[DTrace-devel] [PATCH] bpf: allocate the buffers BPF map to fit highest CPU id

Fri Dec 12 05:34:31 UTC 2025

On Fri, Dec 12, 2025 at 12:14:20AM -0500, Eugene Loh wrote:
> On 12/11/25 23:36, Kris Van Hees wrote:
> 
> > On Thu, Dec 11, 2025 at 06:16:37PM -0500, Eugene Loh wrote:
> > > On 12/11/25 17:22, Kris Van Hees via DTrace-devel wrote:
> > > 
> > > > Even when less than the possible number of CPUs are online, the 'buffers'
> > > > BPF map should be allocated based on the highest possible CPU id because
> > > > probe data is written to the bufer
> > > I guess a problem here is that we do not test this case.  It would be hard,
> > > but I suppose we should change this situation?
> > I am not entirely sure we *can* test this properly specialized configs.  The
> > problem came to light on a configuration that conveniently demonstrated the
> > problem because of a large gap of unavailable CPUs (0-127 possible, but only
> > 0-7,100-127 were online).  Because in that situation, it is quite likely that
> > the CPU on which the events we are interested in occur falls beyond the end
> > of the buffers BPF map.
> 
> I think at some level we agree that it is possible to test but that it can
> be hard to do so (automated, regular, etc.).

Yes, but quite difficult and very specialized.

> > > What are the chances of our at least writing out what is per online CPU and
> > > what is per possible CPU id?  That way, a future developer would (hopefully)
> > > not have to reverse engineer this stuff.
> > What do you mean?  What is not clear about the current implementation?  I
> > do not think that there was an issue here of things not being documented
> > sufficiently - I simply made a silly mistake in the code.
> 
> Maybe I just get easily confused, but it seems to me someone needs to reason
> through the code carefully to track what is per on-line-cpu index, what is
> per cpu id, etc.  E.g., the "aggs" map is made with ncpus (which in that
> case is max_cpuid+1) and the "cpuinfo" map is made with ncpus (which in that
> case is num_online_cpus).  So for someone like me, it'd be nice to say what
> I should index with what.
> 
> IIUC, there is no documentation, let alone safeguard, that these per-CPU
> things are being addressed correctly.  Instead, we are to read the code and
> reason locally about whether that is right or not.  And then we do not
> (regularly) test the whole thing?  That just feels brittle.

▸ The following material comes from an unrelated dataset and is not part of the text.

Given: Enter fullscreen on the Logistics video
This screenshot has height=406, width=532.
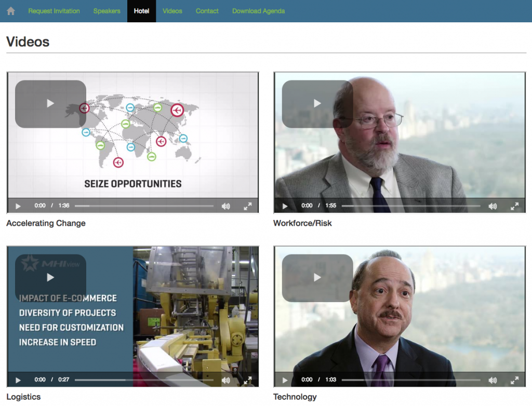Looking at the screenshot, I should pyautogui.click(x=248, y=380).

Well, yes and no.  We have BPF array maps and we have BPF hash maps.  We always
index CPU-specific information by CPU id.  When we index an array, the array
needs to have sufficient slots to support indexing by the highest CPU id.  When
we index a hash map, it needs to have sufficient slots to support the *number*
of online CPUs.  That is where the difference lies.  It is not really an
aspect of our code, but rather the nature of array vs hashtable.

> One thing I do when I look at a patch is ask myself whether a problem that's
> being fixed needs to be fixed in some other locations as well.  I didn't do
> that here since that's time-consuming and tedious.  I guess it's a question
> of how thorough one wants to be. E.g., "We fixed a bug, so we're done."  Or,
> "We found a problem that could occur in very many places, so let's check
> them all."  Or, "We got bitten by this problem, so we really need to test
> for it."  Or, "We only have so much time, so we just need to move on and
> hope for the best without thorough code inspection or regular testing."
> There's a judgment call to be made.  Certainly fixing one bug is good.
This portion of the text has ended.